» TEXT
^^^^^^^^
Novel Algorithms for Understanding Online Reviews

TR Number
Journal Title
Journal ISSN
Volume Title
Virginia Tech

This dissertation focuses on the review understanding problem, which has gained attention from both industry and academia, and has found applications in many downstream tasks, such as recommendation, information retrieval and review summarization. In this dissertation, we aim to develop machine learning and natural language processing tools to understand and learn structured knowledge from unstructured reviews, which can be investigated in three research directions, including understanding review corpora, understanding review documents, and understanding review segments.

For the corpus-level review understanding, we have focused on discovering knowledge from corpora that consist of short texts. Since they have limited contextual information, automatically learning topics from them remains a challenging problem. We propose a semantics-assisted non-negative matrix factorization model to deal with this problem. It effectively incorporates the word-context semantic correlations into the model, where the semantic relationships between the words and their contexts are learned from the skip-gram view of a corpus. We conduct extensive sets of experiments on several short text corpora to demonstrate the proposed model can discover meaningful and coherent topics.
^^^^^^^^
» STORED DATA
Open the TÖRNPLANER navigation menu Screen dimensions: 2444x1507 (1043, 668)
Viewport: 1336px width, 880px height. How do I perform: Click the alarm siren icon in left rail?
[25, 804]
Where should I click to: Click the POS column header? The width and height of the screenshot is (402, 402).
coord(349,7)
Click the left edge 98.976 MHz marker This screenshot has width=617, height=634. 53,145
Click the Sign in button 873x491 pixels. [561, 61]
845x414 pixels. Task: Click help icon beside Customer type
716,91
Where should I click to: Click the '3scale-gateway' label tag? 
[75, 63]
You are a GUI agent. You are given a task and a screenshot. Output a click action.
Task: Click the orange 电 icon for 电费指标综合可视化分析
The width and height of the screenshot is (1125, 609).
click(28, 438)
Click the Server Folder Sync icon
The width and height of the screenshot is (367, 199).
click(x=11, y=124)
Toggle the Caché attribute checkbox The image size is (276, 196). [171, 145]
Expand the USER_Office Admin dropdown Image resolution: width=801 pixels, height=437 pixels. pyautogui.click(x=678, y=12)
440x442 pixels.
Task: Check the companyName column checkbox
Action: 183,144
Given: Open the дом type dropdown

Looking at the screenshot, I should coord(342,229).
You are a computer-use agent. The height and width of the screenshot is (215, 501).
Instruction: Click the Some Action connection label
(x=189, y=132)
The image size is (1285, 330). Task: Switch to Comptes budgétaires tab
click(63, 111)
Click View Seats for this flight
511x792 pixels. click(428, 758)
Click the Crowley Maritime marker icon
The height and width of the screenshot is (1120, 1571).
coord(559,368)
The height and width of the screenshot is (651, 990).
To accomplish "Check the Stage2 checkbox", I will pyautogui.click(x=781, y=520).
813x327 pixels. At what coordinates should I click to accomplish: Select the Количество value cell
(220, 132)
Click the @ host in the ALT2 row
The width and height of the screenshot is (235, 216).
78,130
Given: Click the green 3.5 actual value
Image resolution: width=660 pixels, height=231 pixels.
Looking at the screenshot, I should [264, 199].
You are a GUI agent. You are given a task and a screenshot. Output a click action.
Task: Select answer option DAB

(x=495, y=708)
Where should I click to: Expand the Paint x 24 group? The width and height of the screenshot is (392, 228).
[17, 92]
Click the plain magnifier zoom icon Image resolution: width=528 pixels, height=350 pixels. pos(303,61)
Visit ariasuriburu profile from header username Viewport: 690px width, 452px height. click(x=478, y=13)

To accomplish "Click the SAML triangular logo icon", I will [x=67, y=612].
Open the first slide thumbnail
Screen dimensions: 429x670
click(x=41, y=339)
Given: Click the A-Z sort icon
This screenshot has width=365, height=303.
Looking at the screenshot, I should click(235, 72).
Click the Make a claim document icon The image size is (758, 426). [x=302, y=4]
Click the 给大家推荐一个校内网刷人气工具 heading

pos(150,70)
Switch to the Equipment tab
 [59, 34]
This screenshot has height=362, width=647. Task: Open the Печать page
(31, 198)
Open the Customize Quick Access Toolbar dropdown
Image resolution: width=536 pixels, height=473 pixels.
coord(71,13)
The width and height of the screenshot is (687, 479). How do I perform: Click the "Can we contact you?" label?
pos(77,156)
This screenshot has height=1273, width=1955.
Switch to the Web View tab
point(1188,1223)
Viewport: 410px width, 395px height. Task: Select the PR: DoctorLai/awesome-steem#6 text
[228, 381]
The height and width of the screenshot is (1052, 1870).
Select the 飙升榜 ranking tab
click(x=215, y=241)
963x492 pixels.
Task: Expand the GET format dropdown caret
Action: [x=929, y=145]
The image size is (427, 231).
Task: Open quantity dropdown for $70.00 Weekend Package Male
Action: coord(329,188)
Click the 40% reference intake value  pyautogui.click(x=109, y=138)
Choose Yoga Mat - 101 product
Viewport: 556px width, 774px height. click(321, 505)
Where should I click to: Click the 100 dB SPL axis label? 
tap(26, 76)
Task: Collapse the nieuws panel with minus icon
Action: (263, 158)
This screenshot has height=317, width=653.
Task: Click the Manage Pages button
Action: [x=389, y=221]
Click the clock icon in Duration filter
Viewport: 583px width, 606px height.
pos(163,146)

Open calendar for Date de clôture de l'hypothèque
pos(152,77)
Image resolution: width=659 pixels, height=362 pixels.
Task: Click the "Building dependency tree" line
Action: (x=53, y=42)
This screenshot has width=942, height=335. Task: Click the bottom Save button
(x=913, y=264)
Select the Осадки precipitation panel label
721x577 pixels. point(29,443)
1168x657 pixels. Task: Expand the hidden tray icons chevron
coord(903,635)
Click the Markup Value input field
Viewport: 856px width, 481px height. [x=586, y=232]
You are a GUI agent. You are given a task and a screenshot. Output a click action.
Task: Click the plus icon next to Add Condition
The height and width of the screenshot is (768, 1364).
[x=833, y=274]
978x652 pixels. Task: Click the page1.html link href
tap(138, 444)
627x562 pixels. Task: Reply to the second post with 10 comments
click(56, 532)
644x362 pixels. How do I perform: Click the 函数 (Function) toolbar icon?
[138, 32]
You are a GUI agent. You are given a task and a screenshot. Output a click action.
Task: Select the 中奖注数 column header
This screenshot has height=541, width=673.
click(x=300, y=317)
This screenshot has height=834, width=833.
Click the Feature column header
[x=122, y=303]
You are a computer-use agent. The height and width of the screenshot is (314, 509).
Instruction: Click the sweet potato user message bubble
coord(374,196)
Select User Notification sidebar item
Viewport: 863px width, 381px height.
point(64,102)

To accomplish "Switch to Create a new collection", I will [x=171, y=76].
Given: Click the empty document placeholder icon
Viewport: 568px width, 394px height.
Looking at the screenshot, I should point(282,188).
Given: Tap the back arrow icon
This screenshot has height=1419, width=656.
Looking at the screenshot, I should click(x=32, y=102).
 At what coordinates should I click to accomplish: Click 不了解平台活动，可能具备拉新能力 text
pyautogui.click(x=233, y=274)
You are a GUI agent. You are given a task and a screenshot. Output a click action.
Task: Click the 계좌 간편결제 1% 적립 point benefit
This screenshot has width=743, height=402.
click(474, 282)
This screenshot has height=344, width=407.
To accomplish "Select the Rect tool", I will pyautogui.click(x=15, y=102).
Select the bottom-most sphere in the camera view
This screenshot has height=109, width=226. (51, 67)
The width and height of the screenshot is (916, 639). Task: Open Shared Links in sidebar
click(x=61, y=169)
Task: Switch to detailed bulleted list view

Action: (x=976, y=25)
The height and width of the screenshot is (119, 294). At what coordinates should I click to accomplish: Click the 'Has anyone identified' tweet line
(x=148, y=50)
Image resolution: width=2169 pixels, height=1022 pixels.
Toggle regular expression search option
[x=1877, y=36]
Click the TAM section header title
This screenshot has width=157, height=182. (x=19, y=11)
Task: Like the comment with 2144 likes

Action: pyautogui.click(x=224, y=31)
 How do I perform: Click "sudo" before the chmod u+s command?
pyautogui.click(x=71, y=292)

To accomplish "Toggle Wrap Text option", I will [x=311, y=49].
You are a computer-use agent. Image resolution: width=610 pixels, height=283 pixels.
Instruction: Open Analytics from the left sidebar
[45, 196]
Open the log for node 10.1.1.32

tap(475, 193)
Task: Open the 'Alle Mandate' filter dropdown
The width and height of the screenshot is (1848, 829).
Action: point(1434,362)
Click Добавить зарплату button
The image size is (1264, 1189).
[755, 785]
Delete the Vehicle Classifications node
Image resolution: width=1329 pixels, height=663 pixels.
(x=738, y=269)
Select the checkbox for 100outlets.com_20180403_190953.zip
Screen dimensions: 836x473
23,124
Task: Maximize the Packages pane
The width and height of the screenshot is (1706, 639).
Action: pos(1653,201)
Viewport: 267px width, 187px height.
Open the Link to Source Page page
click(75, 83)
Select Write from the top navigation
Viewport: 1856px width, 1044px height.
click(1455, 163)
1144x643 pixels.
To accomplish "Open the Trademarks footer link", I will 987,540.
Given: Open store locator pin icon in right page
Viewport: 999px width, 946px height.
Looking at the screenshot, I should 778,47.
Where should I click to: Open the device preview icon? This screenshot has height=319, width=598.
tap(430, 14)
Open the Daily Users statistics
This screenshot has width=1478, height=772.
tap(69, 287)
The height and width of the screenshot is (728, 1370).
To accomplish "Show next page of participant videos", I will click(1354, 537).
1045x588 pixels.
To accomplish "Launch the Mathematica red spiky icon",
^^^^^^^^
» WHAT TO PRODUCE
Please name the model the dissertation abstract proposes for learning topics from short text corpora.

» TASK RESPONSE
A semantics-assisted non-negative matrix factorization model.